## [YOUR OBJECTIVE]
Whenever a line in the data holds the string "Task", pull that line out.
-------- EXERCISE MATERIAL --------
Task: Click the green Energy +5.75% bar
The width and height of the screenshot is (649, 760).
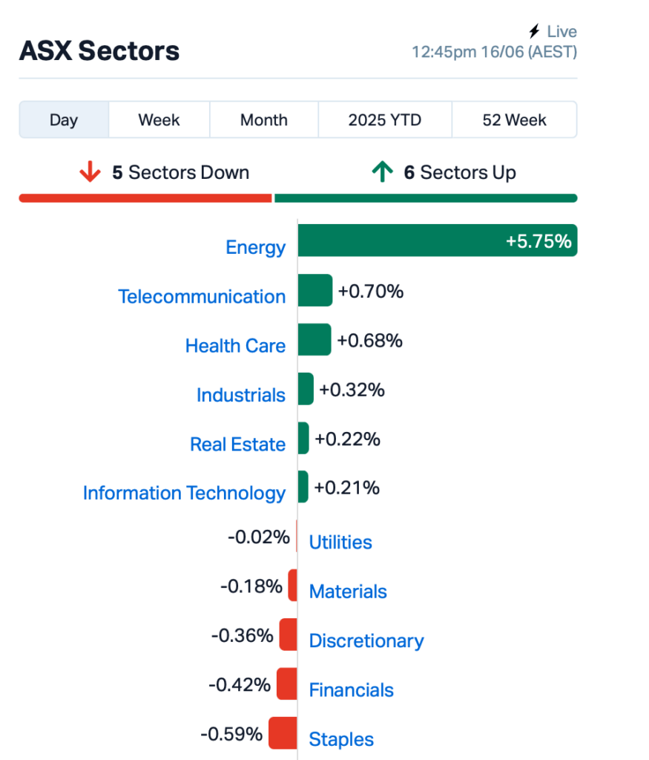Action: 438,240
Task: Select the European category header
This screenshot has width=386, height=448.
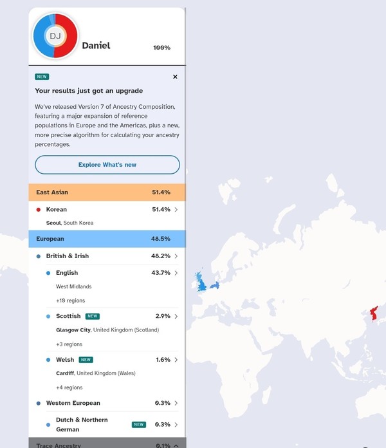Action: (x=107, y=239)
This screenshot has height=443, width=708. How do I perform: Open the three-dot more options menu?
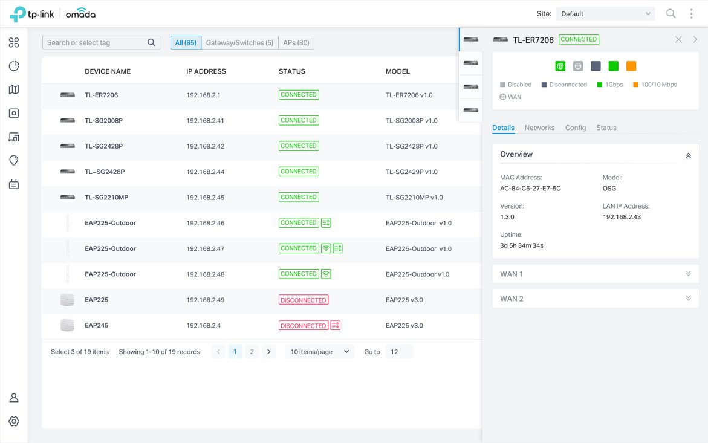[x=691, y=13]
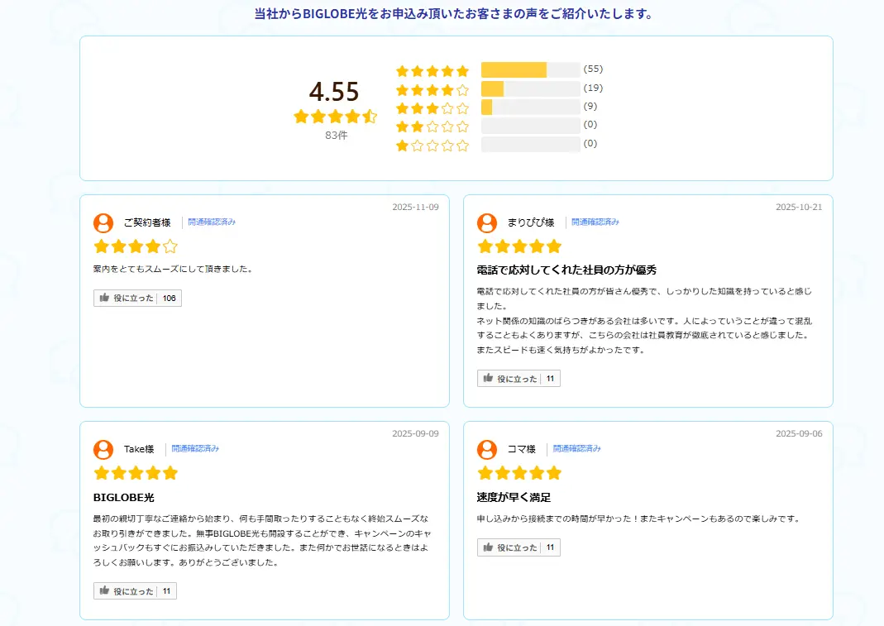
--------
## [OUTPUT BELOW]
Task: Click the green Energy +5.75% bar
Task: Select the European category header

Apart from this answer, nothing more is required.